The pathogenesis of the disease is:

  • The virus gains entry through irritated skin and mucous membranes.
  • The virus replicates and develops primary viremia, infecting the organs of primary affinity like lymphoreticular tissue, bone marrow, and liver.
  • During the second viremic phage, symptoms of the disease appear on the head, extremities, udder, genitalia, lungs, and liver. 
  • The lesions begin as a pimple or macule resulting from the proliferation of epithelial cells of the Malpighian layers of the epidermis.
  • The cells in the nodule soon undergo hydropic degeneration, swell, burst, and blister is formed.
  • The vesicles are invaded with leukocytosis to form pustules, which rupture to form ulcers with scabs.
  • The thick scabs or crusts then fall in 3-4 weeks, leaving no scar.
  • The cause of the severe, sometimes fatal disease is virus replication in the internal organs, which simultaneously occurs with growth in the skin and mucous membranes.
  • There are sometimes sub-clinical and latent forms of infection with virus excretion but without symptoms.
  • Unapparant infections can be activated by stress that leads to immunosuppression.

Clinical Signs and Symptoms of Scabby Mouth

The usual clinical signs and symptoms of the disease are:

  • The affected animals reveal scabby lesions that develop as papule and pustules stages after an incubation period of 2-3 days.
  • First lesions usually start at oral commissures and then spread to lips, muzzle, and surrounding skin.
  • Thick, tenacious brown scabs, as discrete or continuous plaques develop on oral commissures, mouth, and nostrils with the presence of eruptions.
  • The lesions are painful, and animals are unable to eat or suckle their dams.
  • Extension of the lesions in the buccal cavity and respiratory tract may cause gastroenteritis and pneumonia.
  • Lesions may also develop on the coronet, ears, and around the anus, vulva, prepuce, or scrotum. 
  • Unusual distribution of lesions in goats on the head, chest, neck, and flanks has also been reported.
  • The usual course of the disease is 2-4 weeks. However, the disease recovers within 3-6 weeks without treatment.

Scabby Mouth in Goats

Pathological Lesions of Contagious Ecthyma in Goats

The pathological signs of scabby mouth in goats are:

  • The lesions are usually confined to mouthparts or areas of skin.
  • There may be ulcerative stomatitis, omasitis, reticulitis, enteritis, and necrotic lesions in the lungs with pleuritis or necrotic foci in the liver in cases with secondary infection.
  • Virus multiplication leads through a proliferative phase to ballooning degeneration with pustule formation and subsequent cell lysis.
  • Cytoplasmic inclusion bodies occur in the affected cells and nuclear changes, which become visible as fine intranuclear filaments approximately 36 hours post-infection.

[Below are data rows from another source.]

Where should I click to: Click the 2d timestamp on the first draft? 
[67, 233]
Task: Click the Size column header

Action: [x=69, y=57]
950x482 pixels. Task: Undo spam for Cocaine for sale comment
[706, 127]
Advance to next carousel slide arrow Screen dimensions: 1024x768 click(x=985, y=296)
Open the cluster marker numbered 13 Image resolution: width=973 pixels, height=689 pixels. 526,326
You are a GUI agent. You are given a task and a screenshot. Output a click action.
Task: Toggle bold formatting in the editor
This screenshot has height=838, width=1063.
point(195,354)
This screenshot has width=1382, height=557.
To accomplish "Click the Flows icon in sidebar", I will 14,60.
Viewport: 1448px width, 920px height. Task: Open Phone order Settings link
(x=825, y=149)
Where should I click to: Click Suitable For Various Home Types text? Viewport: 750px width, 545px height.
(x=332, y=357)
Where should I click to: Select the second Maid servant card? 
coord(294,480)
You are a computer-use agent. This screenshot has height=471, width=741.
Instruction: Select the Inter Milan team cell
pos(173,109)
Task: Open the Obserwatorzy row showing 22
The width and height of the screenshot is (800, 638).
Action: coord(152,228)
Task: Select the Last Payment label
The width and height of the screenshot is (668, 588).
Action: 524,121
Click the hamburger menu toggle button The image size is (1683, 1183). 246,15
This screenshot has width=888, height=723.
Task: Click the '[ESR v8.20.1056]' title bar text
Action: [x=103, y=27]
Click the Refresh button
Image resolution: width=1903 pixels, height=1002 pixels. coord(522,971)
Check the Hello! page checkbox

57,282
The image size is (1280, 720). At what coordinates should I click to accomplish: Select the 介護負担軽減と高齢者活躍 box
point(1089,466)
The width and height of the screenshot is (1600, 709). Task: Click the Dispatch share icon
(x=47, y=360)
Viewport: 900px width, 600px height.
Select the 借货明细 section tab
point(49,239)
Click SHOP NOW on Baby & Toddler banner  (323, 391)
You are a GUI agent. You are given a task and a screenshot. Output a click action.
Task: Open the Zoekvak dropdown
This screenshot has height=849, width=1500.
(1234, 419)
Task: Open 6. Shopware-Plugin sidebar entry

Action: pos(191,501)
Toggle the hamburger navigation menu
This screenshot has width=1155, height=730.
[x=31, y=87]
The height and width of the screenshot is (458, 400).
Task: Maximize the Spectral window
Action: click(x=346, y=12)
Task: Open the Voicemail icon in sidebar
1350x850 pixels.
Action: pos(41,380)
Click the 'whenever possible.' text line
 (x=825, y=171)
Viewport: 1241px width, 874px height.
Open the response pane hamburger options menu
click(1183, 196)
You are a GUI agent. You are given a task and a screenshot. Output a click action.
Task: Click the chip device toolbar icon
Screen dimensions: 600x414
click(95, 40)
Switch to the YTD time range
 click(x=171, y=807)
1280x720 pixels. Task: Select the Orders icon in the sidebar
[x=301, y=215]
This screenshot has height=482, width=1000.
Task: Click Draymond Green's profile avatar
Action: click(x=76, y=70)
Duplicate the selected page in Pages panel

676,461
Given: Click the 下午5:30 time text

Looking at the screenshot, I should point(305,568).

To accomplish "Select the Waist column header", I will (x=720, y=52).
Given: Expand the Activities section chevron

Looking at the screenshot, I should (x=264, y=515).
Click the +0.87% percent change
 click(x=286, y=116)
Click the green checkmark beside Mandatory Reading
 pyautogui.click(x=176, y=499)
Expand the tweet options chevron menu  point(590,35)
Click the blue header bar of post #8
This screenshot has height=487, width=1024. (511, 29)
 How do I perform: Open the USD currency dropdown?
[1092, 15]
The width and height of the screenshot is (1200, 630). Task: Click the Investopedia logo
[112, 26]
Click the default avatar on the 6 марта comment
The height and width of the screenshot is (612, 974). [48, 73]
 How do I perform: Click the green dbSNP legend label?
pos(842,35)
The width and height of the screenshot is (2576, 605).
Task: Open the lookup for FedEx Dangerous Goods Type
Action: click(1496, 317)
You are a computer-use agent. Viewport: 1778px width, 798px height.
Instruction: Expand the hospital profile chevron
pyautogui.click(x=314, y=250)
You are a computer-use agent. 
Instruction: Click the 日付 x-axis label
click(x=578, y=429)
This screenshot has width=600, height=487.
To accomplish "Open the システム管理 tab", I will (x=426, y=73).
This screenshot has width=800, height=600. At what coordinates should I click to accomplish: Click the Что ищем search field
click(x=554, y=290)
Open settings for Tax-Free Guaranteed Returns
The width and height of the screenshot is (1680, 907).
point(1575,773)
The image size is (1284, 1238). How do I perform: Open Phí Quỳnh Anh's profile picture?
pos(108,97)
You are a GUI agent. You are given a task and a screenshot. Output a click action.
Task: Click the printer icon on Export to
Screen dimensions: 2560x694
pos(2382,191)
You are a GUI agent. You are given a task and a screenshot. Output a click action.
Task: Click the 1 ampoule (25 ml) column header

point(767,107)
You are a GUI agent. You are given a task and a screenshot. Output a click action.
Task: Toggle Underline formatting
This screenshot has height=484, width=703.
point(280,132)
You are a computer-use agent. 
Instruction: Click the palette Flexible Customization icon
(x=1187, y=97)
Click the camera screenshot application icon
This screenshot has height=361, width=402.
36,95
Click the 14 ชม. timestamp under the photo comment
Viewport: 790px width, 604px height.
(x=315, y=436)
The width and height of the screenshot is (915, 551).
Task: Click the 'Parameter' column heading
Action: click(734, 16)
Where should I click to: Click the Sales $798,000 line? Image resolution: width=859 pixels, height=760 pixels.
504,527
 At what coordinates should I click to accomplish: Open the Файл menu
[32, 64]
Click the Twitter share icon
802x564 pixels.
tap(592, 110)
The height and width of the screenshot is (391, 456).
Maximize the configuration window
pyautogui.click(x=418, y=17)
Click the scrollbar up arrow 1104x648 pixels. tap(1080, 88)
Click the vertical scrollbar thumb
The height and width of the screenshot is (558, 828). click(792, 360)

Diagnosis Procedure of Contagious Ecthyma

The diagnostic procedures of sore mouth in goats are:

  • The disease can be diagnosed by history and clinical signs.
  • Confirmatory diagnosis by isolation of virus and electron microscopy.
  • Serological tests like Gel Diffusion, Immunofluorescence, Immunoperoxidase, and ELISA help confirm the disease.

Sore Mouth in Goats

Differential Diagnosis of Scabby Mouth in Goats

The malignant form of the disease should be differentiated from:

Treatment of Sore Mouth in Goats 

There is no specific treatment for the disease, but the management of the disease is:

  • Apply emollient, antiseptic creams like penicillin ointment or 2% salicylic acid ointment.
  • Lotions like 5% copper sulfate, iodine, or triple dye solutions are beneficial.
  • Broad-spectrum antibiotics may be given when a secondary bacterial infection is suspected.

Prevention and Control of Contagious Ecthyma 

The preventive measures that you can follow on your farm are:

  • During an outbreak, strict hygiene and sanitary measures, including cleaning of premises and isolation of affected animals, should be adopted.
  • The disease may be controlled by using tissue culture vaccines.